----- Selected extract

An estimated 70 percent of Zimbabweans are unemployed. Officially, inflation is running at 365 percent a year, but the price rise is really closer to 700 percent once the thriving black market in scarce food and fuel is factored in.

Zimbabwe is plagued by a hunger crisis threatening an estimated 4-million people, nearly one-third of the population. It also is suffering from fuel shortages that have crippled industry and transportation.

The crisis is blamed partly on the state's seizure of thousands of white-owned commercial farms, which were the backbone of the agriculture-based economy. The land was taken for redistribution to blacks, but many of those farms now lie fallow.

Foreign investment and aid have dried up to protest human rights abuses by the government as well as last year's disputed presidential election, which gave President Robert Mugabe another six-year term. Mugabe has been president since independence in 1980.

A chronic shortage of dollars and other hard currencies has made it difficult to import needed goods, including the special paper and seals that the central bank uses to print Zimbabwean money.

Even if it had those supplies, the bank said last month, its printing machines would not be able to produce the 1-million notes a day needed to ease the currency shortage.

Finance Minister Herbert Murerwa said Wednesday that the current 500 Zimbabwe dollar note - about 60 cents at the official exchange rate and less than 20 cents at the black market rate - will cease to be legal tender by Sept. 30 and will be replaced with a new bill of the same value.

----------
----- Raw records

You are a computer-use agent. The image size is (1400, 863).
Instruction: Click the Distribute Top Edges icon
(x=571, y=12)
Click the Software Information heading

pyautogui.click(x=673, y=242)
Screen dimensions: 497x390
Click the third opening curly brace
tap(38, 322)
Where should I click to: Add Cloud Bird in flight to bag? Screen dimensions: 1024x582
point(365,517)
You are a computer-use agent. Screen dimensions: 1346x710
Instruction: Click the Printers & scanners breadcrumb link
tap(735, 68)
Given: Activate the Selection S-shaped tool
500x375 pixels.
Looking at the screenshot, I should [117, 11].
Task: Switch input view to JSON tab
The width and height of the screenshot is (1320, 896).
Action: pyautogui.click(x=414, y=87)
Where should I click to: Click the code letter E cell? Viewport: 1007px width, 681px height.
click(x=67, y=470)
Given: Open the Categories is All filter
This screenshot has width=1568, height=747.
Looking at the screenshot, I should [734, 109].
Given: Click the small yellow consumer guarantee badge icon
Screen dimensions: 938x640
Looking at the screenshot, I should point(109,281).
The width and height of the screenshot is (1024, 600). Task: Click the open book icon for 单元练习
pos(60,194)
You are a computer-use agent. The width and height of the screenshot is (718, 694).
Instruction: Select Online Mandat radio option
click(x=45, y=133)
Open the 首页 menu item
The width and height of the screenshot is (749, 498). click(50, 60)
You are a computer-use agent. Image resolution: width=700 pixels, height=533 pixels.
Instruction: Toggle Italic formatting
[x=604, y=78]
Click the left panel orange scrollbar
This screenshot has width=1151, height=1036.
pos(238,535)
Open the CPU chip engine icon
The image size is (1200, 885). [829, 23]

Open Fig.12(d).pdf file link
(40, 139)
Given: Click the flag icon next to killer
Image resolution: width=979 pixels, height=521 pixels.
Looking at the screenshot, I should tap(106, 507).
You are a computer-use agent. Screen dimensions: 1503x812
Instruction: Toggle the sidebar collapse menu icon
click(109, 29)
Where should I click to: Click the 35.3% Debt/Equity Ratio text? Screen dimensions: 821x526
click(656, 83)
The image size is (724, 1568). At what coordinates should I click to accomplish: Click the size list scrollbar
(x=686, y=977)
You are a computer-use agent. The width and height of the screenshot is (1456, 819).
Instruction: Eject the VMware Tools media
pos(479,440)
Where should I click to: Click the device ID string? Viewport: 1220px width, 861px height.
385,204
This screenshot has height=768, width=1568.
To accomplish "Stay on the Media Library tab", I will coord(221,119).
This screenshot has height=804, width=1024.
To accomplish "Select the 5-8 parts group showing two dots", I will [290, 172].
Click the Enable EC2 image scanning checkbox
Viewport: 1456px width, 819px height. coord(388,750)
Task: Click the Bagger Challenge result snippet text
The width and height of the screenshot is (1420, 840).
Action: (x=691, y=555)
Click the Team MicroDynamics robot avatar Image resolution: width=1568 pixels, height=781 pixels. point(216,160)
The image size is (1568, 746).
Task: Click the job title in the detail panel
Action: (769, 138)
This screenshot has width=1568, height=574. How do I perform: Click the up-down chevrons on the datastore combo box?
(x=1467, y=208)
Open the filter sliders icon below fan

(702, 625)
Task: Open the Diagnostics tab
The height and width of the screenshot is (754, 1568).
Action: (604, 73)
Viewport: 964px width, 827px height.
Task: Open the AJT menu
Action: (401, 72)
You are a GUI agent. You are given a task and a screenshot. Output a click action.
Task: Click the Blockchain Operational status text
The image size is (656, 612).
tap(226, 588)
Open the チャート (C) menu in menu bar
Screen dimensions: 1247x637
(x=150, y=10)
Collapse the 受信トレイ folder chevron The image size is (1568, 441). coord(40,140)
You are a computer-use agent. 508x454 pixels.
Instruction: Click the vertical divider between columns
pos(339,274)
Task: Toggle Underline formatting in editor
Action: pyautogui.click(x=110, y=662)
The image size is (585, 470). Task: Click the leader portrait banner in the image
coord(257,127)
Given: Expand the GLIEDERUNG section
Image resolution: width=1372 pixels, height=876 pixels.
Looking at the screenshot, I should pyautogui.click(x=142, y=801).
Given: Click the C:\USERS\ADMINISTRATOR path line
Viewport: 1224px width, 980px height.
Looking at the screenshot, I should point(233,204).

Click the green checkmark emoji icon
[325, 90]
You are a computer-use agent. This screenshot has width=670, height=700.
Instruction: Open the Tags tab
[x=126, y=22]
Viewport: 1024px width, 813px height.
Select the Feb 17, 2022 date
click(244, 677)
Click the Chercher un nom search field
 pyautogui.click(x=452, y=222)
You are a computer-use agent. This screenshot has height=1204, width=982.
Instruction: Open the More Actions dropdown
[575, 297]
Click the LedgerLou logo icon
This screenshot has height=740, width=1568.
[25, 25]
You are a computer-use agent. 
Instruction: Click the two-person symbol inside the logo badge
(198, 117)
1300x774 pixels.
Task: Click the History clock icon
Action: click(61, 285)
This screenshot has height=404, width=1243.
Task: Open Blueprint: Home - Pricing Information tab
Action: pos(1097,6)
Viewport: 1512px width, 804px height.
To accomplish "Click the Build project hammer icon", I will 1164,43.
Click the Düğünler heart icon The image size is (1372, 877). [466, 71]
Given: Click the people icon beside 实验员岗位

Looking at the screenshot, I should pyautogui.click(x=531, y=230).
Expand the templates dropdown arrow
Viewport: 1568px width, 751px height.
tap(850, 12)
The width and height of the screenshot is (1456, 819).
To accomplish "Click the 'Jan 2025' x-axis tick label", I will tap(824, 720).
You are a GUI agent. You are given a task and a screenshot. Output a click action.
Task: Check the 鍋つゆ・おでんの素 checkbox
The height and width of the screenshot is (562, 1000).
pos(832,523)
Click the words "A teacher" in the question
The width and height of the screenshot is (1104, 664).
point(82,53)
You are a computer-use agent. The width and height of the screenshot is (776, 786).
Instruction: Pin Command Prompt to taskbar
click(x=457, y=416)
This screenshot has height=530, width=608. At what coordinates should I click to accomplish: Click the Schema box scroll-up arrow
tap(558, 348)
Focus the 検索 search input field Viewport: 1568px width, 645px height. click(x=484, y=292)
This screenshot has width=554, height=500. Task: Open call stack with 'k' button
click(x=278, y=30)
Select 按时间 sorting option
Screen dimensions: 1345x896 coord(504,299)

----------

* [What to do]: Pick up the passage on Zimbabwe's economic crisis and continue it from the last sentence shown. The entries are separate material.

* [Written answer]:
State radio said Wednesday that the government plans to introduce an even bigger value note, a 1,000-dollar bill that will be the largest denomination and just enough to buy a loaf of bread at current prices.

Meanwhile, many banks are running out of currency as the Zimbabweans with jobs try to cash monthly paychecks. Some banks are rationing customers to 10,000 Zimbabwe dollars. The Consumer Council of Zimbabwe estimates an average urban family needs at least 6,000 a day just to survive.

Long lines outside banks have exploded into violence, with frustrated customers smashing bank windows. Riot police have been used.

Executives at private banks said that for much of July the central bank has supplied them with less than 10 percent of their daily currency needs.

Retailers are desperate for currency. They have traditionally offered a 10 percent discount for cash purchases, but are now giving 25 percent off to customers with currency.

Bars and clubs have begun accepting checks for drinks. But there could soon be a check shortage, too, because banks can't print checks fast enough to meet demand. Where they once issued new checkbooks in 48 hours, they now have monthlong waiting lists.